Johnny Appleseed was bringing the gift of alcohol to the frontier. He was the American Dionysus.

This is different take on Johnny Appleseed than I’ve heard before.

Interesting article re the apple in America.

Yeah, he goes into a good deal of detail about this in Botany of Desire.

Are we talking hard cider here? Because if we are … I’ll drink to that!

Well, Johnny Appleseed was quite a character, and he was dedicated to his cause, so it’s easy to write articles about him for kids, while leaving out the alcohol aspect.

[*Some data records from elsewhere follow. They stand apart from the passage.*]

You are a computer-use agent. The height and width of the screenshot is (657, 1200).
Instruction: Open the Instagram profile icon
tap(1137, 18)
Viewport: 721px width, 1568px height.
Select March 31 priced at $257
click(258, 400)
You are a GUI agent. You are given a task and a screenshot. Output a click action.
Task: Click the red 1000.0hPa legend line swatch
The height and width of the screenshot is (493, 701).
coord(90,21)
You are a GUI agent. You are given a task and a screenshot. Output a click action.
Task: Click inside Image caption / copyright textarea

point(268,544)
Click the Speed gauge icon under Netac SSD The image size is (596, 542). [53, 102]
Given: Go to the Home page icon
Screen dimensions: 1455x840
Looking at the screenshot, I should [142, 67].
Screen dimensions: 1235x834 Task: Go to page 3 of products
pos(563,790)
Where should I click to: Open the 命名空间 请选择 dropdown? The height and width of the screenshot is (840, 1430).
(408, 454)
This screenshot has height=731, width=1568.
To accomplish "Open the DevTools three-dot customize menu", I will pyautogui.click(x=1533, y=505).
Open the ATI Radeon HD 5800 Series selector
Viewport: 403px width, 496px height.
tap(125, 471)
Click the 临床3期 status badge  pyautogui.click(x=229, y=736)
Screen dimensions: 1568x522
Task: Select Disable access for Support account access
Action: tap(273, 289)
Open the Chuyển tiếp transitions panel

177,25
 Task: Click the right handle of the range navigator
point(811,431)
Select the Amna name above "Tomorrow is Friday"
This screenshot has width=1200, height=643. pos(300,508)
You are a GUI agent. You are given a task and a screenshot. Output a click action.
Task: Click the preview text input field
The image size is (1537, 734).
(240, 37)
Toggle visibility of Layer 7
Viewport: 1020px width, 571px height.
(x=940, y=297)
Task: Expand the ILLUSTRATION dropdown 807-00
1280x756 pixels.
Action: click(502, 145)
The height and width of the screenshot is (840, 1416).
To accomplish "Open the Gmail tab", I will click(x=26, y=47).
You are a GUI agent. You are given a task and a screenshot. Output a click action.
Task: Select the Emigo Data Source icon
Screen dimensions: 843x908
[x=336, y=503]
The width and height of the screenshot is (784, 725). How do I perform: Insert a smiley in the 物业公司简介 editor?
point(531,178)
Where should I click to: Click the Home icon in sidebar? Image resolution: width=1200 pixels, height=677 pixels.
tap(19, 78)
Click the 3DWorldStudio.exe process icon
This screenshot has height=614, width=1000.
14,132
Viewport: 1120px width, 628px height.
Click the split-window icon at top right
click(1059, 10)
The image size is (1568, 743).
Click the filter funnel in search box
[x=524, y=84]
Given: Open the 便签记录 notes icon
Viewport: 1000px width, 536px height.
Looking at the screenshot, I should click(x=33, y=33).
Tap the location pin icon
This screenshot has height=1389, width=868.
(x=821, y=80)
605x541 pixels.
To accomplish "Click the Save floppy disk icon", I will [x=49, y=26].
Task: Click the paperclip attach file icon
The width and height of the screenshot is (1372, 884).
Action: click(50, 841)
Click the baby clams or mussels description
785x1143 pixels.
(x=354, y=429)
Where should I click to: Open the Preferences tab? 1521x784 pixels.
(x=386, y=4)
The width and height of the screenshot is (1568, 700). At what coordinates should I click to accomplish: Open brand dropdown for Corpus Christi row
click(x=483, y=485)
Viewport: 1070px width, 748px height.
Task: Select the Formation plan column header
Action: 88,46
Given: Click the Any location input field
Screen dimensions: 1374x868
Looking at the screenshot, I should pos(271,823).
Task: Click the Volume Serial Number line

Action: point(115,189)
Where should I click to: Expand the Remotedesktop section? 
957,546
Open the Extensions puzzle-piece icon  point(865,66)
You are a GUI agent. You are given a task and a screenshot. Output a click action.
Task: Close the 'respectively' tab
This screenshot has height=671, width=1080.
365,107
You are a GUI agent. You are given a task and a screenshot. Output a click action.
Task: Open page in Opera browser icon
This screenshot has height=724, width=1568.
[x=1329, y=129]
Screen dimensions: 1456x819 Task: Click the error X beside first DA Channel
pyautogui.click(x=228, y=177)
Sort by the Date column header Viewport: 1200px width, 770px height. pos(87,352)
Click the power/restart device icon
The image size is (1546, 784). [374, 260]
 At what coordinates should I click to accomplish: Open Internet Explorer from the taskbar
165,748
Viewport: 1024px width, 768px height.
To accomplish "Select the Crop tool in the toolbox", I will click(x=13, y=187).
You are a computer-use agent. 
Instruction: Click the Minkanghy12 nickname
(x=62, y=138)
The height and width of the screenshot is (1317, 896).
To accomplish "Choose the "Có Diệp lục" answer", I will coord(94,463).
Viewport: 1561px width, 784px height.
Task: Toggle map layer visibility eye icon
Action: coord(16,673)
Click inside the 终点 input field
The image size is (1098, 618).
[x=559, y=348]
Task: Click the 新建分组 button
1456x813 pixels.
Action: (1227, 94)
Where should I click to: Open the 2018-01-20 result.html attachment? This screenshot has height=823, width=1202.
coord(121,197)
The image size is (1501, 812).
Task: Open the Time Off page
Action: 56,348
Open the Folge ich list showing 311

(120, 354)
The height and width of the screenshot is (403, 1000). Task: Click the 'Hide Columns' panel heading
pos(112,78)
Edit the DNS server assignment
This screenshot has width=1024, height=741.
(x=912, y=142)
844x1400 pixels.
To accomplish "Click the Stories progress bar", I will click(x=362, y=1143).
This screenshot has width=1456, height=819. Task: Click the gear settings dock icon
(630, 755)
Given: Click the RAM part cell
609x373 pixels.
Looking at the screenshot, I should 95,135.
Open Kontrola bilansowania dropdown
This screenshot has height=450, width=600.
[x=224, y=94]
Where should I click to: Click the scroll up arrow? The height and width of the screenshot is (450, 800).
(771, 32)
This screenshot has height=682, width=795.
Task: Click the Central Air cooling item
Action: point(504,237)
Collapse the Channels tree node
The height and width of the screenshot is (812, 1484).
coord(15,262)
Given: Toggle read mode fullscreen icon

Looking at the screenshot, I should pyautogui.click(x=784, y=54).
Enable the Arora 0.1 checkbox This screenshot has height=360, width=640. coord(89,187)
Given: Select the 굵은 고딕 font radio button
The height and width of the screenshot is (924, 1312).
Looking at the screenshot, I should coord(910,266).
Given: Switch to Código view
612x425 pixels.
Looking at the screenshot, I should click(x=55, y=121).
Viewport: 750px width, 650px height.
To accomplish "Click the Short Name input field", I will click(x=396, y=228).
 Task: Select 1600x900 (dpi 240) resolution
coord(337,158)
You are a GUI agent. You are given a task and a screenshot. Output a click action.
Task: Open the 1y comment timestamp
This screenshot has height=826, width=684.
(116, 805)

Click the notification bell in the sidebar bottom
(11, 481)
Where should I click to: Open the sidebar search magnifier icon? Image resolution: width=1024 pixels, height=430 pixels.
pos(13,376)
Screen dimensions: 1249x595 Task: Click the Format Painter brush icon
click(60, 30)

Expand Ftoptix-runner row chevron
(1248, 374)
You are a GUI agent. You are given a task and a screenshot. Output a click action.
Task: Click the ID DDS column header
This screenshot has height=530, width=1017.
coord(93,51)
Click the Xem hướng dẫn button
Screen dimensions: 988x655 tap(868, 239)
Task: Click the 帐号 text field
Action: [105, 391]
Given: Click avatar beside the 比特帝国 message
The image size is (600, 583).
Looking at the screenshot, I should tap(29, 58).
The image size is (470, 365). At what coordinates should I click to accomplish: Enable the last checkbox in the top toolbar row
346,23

And if the Delicious was the best tasting apple that Jesse Hiatt had ever tasted, then I feel sorry for him. I’ve always found it to be mealy and bland. Those are good qualities in a potato, but not in an apple.

And I looooove cider.

If you read the article or book, it says that most apples were pretty much inedible out of hand until the Red Delicious. Which isn’t mealy when it’s fresh.

I’ve also heard that he was a Swedenborgian and also was spreading the word about that particular brand of christianity.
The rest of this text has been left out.